Christian Heilmann

HTML is and always was a compilation target – can we deal with that?

Monday, January 28th, 2019 at 12:51 pm

Every few weeks the webdevelopment Twitter world gets in a frenzy over terrible HTML. HTML that is only DIVs and SPANs with random classes on them. HTML lacking any sensible interfaces like anchors or buttons. HTML lacking any structure like headings and lists. Non-semantic HTML. Unreadable HTML.

HTML is well defined. It is also robust, inasmuch that it is forgiving. We tried to make HTML less forgiving in the XHTML days but the web was not in a state to allow for that. Developer mistakes should not result in user lock-out. Instead, browsers should be lenient with HTML and fix things on the fly when rendering. This should worry us, as we are forced to carry with us years of horrible browser decisions. That’s why – amongst other things – browsers are fat and slow.

HTML is forgiving

This leniency, however, helped the web survive. It ensures that today’s browsers can show age-old content without us having to go back and change it. Years of Flash content now not available proves that this is a sensible thing to do in an environment as fluctuating as the web.

It does mean, however, that there is no perceivable punishment for non-semantic HTML. DIVs and SPANs work, Table Layouts still work (oh, hai, hackernews).

Browser showing anything should worry us as it makes writing “clean” and “semantic” HTML a nice to have. A special skill. The caligraphy of writing for the web, where most of the other content is random smeared scribbles on dog-eared sticky notes.

Semantic HTML is better, there is no question about it. You get a lot of free accessibility benefits from it. It tends to perform better. It often means that you have no third party dependencies. It is also much easier to read and understand. And many of us learned about the web by looking at the source of other web sites. This is an anachronism, and I wrote about this in length a few months ago.

It is time we start dealing with this on a more mature level rather than re-iterating the same complaints every few months.

HTML is and has always been a compilation target. The wonderful world of “hand-crafted HTML” is one for a very small group of loud enthusiasts.

I am part of that group and I have been ever since I started blogging 14 years ago. I love that the web is accessible to all. All you needed was a text editor, some documentation and you’re off to publish on it.

Hand-written HTML is a rarity, a collector’s item

However, even 20 years ago when I started as a web developer, this was not how people worked. This was not how most web products were created. In fact, it was even that uncommon that in any job description I wrote we specifically asked for “hand written HTML/CSS/JS skills”. It was an elite, highly interested and invested group who cared about that. Good people to hire if you want to make a change for a cleaner, more semantic web.

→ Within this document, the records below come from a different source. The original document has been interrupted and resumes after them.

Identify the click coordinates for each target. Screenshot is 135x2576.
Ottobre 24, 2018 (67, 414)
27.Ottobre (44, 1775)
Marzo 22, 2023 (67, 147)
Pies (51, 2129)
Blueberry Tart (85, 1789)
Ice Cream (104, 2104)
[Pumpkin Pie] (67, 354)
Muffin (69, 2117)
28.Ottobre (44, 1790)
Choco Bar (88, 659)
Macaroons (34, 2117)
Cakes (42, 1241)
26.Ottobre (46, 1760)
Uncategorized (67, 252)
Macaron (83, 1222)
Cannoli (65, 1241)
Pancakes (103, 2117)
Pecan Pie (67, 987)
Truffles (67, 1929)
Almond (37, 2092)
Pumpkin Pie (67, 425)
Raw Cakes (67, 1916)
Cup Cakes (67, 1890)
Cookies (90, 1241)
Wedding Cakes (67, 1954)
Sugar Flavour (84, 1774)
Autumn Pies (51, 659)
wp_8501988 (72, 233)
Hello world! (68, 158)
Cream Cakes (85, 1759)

But was that change even in demand?

The larger part of the web was based on other technology:

  • Server-Side-Includes (remember .shtml pages)
  • CGI/Perl templating systems
  • Content Management Systems with own templating languages rendering out HTML
  • WYSIWYG Editors that created something resembling HTML
  • Templating languages like PHP, ColdFusion, Template Toolkit, ASP and many others
  • Online editors and page generators like Geocities
  • Forum and Blog editors with sometimes own languages (remember BBCode?)

None of these were necessary to publish on the web. In the case of some of the enterprise CMS I worked with they were ridiculously complex and inflated. But people used them. Because they promised an easier, more defined and clearer publication path of web content. They solved developer and manager problems, not end user experience. In the case of Geocities and similar services they made it easier for people to publish on the web as they didn’t even need to write any code.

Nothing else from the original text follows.